Set in Scooba, a lazy town of 700 that lies in central Mississippi along its eastern border, this truly candid portrait of the ugly side of junior college football focuses on coach Buddy Stephens, his athletes and their preparation for a crucial game.
If you don’t like football, I am betting you will still enjoy it because the riveting series shifts focus to the dramatically higher stakes for the players — many of whom are talented but academically challenged and are facing their last chance for recruitment by a college team and ultimately a shot at the NFL.
You don’t have to care or know anything about football to become completely engrossed by the vivid characters and unexpected twists in the series that many are comparing to “Hoop Dreams.”
“‘Last Chance U’ is the show you should binge watch this weekend,” says GQ Magazine.
The Miami Herald’s review reads like this: “Ready to binge-watch some football? ‘Last Chance U’ does the trick.”
I watched all six episodes last Friday night. I was hooked from the start and hated for it to end.
Being quite familiar with the dark underbelly of juco football and with the way some of the coaches interact with their players, I didn’t find anything real surprising. I am guessing some were taken aback by Stephens’ vulgarity and his in your-face approach to practice.
I have never been a fan of his anyway, and as the credits rolled on the final episode, I was positive I would never change my tune as far as that idiot was concerned.
Those who watch it will quickly learn everybody is using everybody. The top players don’t want to be stuck in Scooba, but they bear it because they know it’s their “last chance” and best chance to make it to the big time.
Most of EMCC’s roster should be playing Division I football but either flunked out or were kicked out of their first choice school or never had the grades to land a D1 offer. None of the players want to be there as evidenced that many have a countdown app on their phone as they struggle with the boredom of small-town life.
The on-field action is great, but the real tension is between the players and the system, and the players and themselves.
It’s a system that for some reasons still uses the word scholar-athlete for what are no more than hired guns who will be there one, maybe two years, to bring home titles while pushing the academically ungifted along to be the next teacher’s problem.
What makes this six-part series the binge-able attraction it is, of course, are the characters.
And academic advisor Brittany Wagner is the most love able. She handles a nearly impossible job with great grace and caring.
Wagner has reported great feedback from those who have watched. She has gone from less than 200 followers on Twitter and Instagram to nearly 7,000 since “Last Chance U” debuted on July 29.
Now the hefty EMCC head coach, on the other hand, comes off as a hot-headed lunatic even though we see a softer side of him at home with his family. But overall, I can’t see how Stephens can like what he sees in the mirror after watching the series.

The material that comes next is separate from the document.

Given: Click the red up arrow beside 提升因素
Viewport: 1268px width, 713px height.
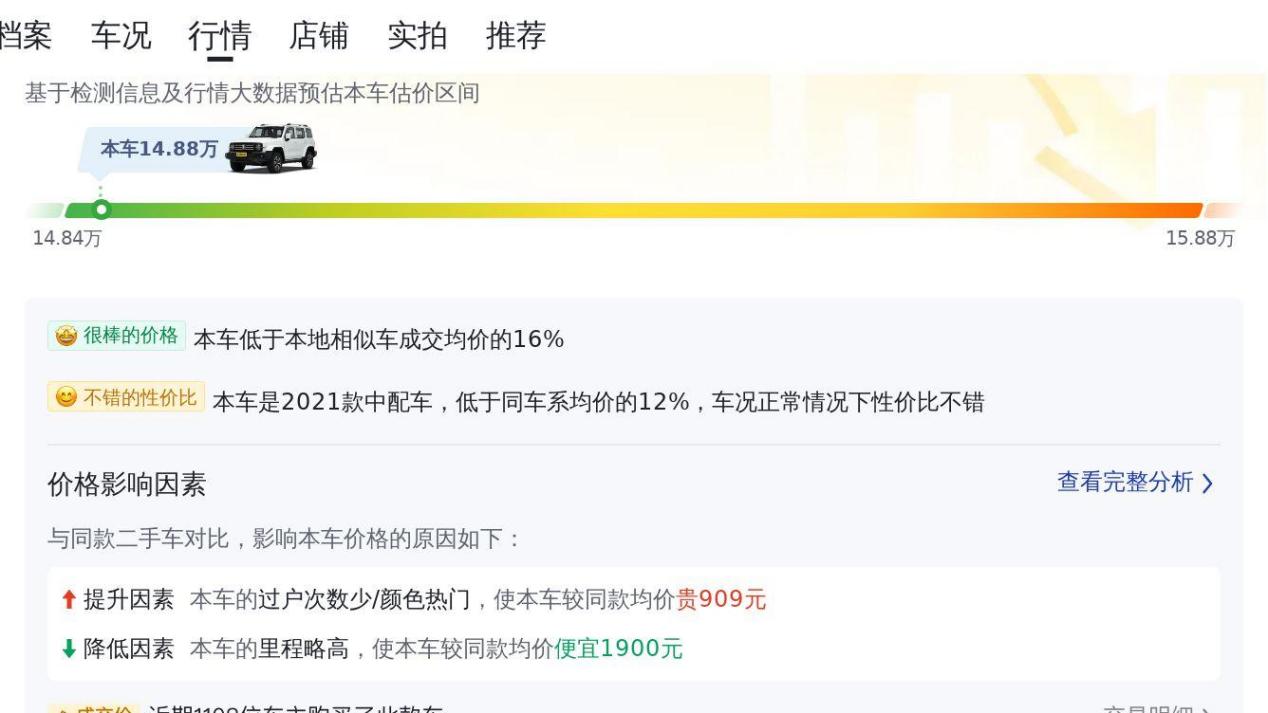Looking at the screenshot, I should pyautogui.click(x=68, y=600).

His colorful vernacular and sometimes questionable personal conduct — which resulted in a two-game suspension following an R-rated exchange with an official and heated confrontations with players — make him hard to like.
“Some of it was tough to watch,” Stephens said in a recent interview. “We watch film with the kids each day in practice to correct what they’re doing wrong but we, as coaches, don’t get to see ourselves. Watching this made me realize there are things I can do better as a coach, and as a father.”
But that hasn’t deterred Stephens from doing it again. He met with the producers and school officials two weeks ago to discuss a possible second season.
Maybe Stephens wants a second go-around to polish his image, which was truly tarnished.
But in the end, his job is to win football games, and he certainly has no problem doing that.